When we do things for our children that they themselves can do, we rob them of a chance to feel competent. We need to allow them to do these things so they can feel good about themselves and realize their own capabilities. We feel confident when we are competent. This confidence will further learning, as it will enable children to continue to confront new challenges. The same is true for our children.

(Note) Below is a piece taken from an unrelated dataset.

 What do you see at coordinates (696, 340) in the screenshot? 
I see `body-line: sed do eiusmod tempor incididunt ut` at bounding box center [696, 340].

While we want to do everything to help our children, we need to find time for ourselves, our partners, and our other kids as well. Ms. Norton strongly suggests trying to find a little time every day to spend with each of your children alone. This special time with each child will decrease sibling rivalry, which allows you to focus on the child you are with. For the Special Needs Child this allows focus and concentration to be enhanced.
Present a United Front:
Courage, perseverance, and consistency are key factors in parenting. Maintaining a strong, solid team-work approach with your partner, being united, following though and having one voice will help immensely.

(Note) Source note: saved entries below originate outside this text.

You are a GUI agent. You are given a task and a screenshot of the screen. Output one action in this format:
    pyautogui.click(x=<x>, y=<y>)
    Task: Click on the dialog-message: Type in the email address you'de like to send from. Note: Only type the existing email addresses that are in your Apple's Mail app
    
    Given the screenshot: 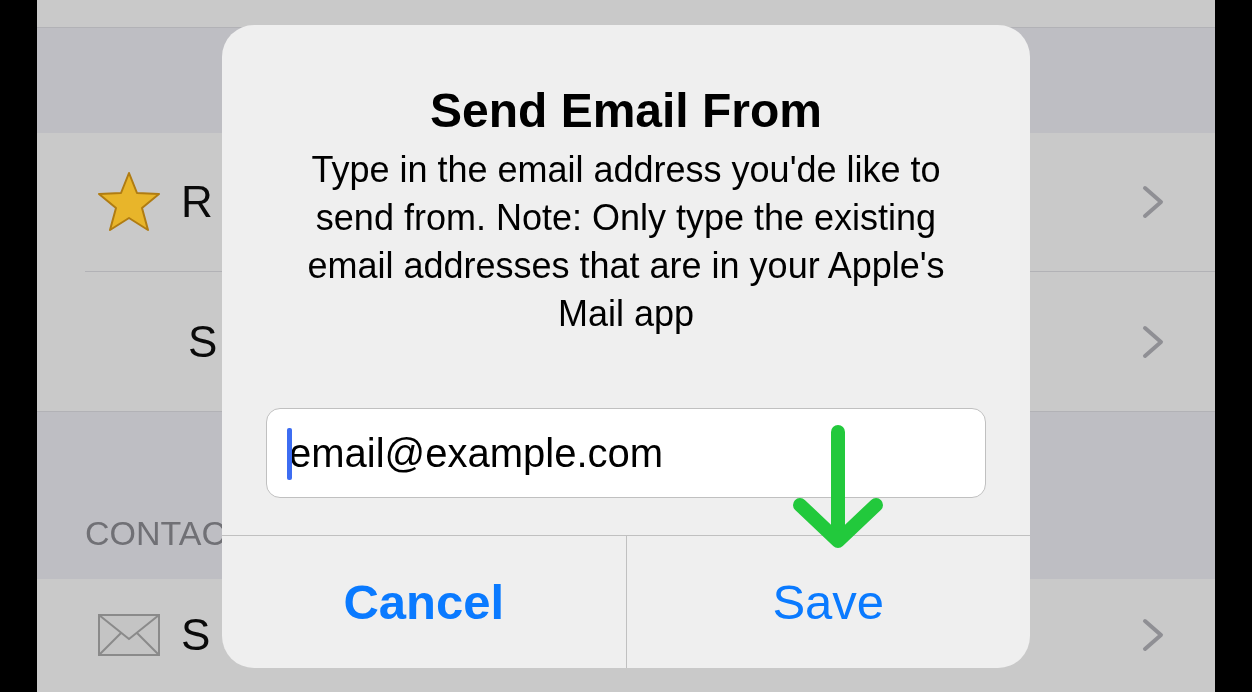 What is the action you would take?
    pyautogui.click(x=626, y=242)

Remember, raising children, especially those with special needs, requires a clear vision, a consistent plan and a lot of flexibility.
Notes from a Teacher
I shared these CDs with our son’s teacher. She is an incredible support for us and we thought she would also benefit from some of the tools taught here. She was excited to share her thoughts as well:
“I am happy to have been able to listen to the CD Calmer, Easier, Happier Parenting. As an educator, I was happy to hear that teamwork was important in having a child with special needs feel successful. Every child needs support at home, support at school and support from the community to be successful. Communication between all of these areas will help children accomplish success. This CD gave some great tips on how to do this. It provides tips on how to break things down into small steps, and teach things with patience. People who work with children with special needs should practice patience because training is not an overnight project, and that’s OK. With many children with special needs becoming full time members of the regular education classes, I like how the CD encouraged training, routine and acceptance from both parents and teachers. The CD speaks of both the challenge and the rewards of having children with special needs in the home and in the classroom. This CD provides tips and advice for making your child feel success both at home and at school.” Ms Courtney Tooley, Educator, 2nd Grade Henrico Va.